Bolsonaro critica distanciamento social após o Brasil registar novo recorde de mortes

Presidente brasileiro voltou a defender a utilização de medicamentos como forma de combater a doença

O Presidente do Brasil, Jair Bolsonaro, voltou a criticar as medidas de distanciamento social para conter a covid-19 e a defender medicamentos sem eficácia comprovada para combater a doença esta quarta-feira, um dia depois de o país registar mais de 4 mil mortes num dia.

Durante uma cerimónia realizada na cidade de Chapecó, no sul do país, Bolsonaro repetiu seus argumentos contra as medidas que restringem a atividade económica para conter contágios e disse que "lamenta todas as mortes", sem fazer menção à marca de 4.195 óbitos provocados pelo coronavírus na terça-feira no Brasil.

Com esse registo de óbitos em 24 horas, o total de mortes por covid-19 no maior pais da América do Sul chegou a quase 337 mil. O Brasil já confirmou mais de 13,1 milhões de casos.

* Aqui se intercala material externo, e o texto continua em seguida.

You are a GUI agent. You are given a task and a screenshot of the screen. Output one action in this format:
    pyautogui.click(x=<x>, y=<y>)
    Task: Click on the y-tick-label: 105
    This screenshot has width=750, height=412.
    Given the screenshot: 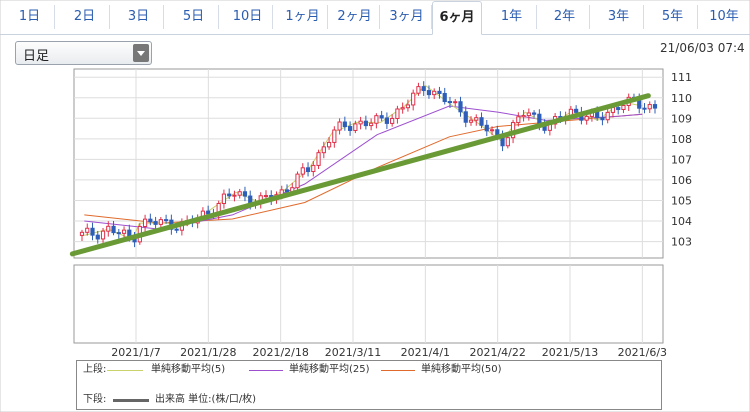 What is the action you would take?
    pyautogui.click(x=682, y=200)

Em seu discurso, Bolsonaro insistiu que assim como é preciso "cuidar da saúde", também se deve "salvar" empregos e destacou que, por isso, "nunca vai decretar o confinamento nacional, como muitos querem", nem ele permitirá que as Forças Armadas "saiam às ruas para trancar as pessoas em suas casas".

O Presidente brasileiro reclamou das críticas que lhe chegam diariamente da imprensa e do meio científico.

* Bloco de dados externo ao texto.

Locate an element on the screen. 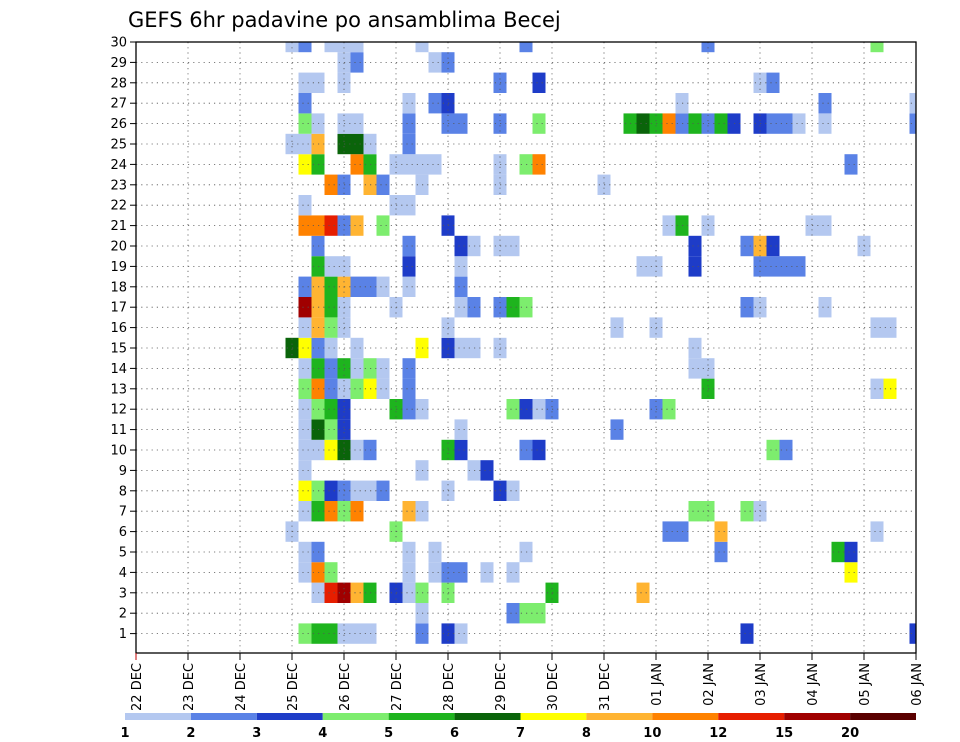 This screenshot has width=960, height=742. y-tick-label: 6 is located at coordinates (123, 532).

"Eles me chamam de genocida", afirmou Bolsonaro, acrescentando que "o inimigo não é o Presidente", mas o vírus.

"Acredito na ciência, mas muitas vezes a ciência leva tempo" e uma sociedade "não pode ficar trancada em casa esperando que chegue uma solução do céu", enfatizou.

Bolsonaro insistiu que a "política de fechar tudo" agravou o desemprego e a situação económica dos mais pobres, que "não têm mais alimentos nas geladeiras" e começam a sofrer de outros problemas, como a depressão.

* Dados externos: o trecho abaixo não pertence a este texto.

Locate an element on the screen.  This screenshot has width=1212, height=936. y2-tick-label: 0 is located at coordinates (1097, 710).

O chefe de Estado brasileiro reiterou o temor de que o prolongamento de medidas restritivas da atividade económica leve a "problemas sociais gravíssimos".

Nesse sentido, Bolsonaro defendeu mais uma vez o uso de medicamentos de eficácia não comprovada contra a covid-19, como o antimalárico cloroquina ou o antiparasitário ivermectina.

"Sofri de covid-19. Tomei remédios, todo mundo sabe quais, e no dia seguinte fiquei bem", insistiu Bolsonaro, que destacou que o médico deve ter "liberdade" de prescrever ou não esses remédios, embora a ciência não tenha comprovou sua eficácia.

A pandemia de SARS-CoV-2 fez pelo menos 2.874.984 mortos em todo o mundo desde que a doença foi detetada pela OMS em dezembro de 2019 na China, de acordo com o balanço da agência France-Presse a partir de dados oficiais.

Até ao momento mais de 132.382.700 infeções foram oficialmente diagnosticadas.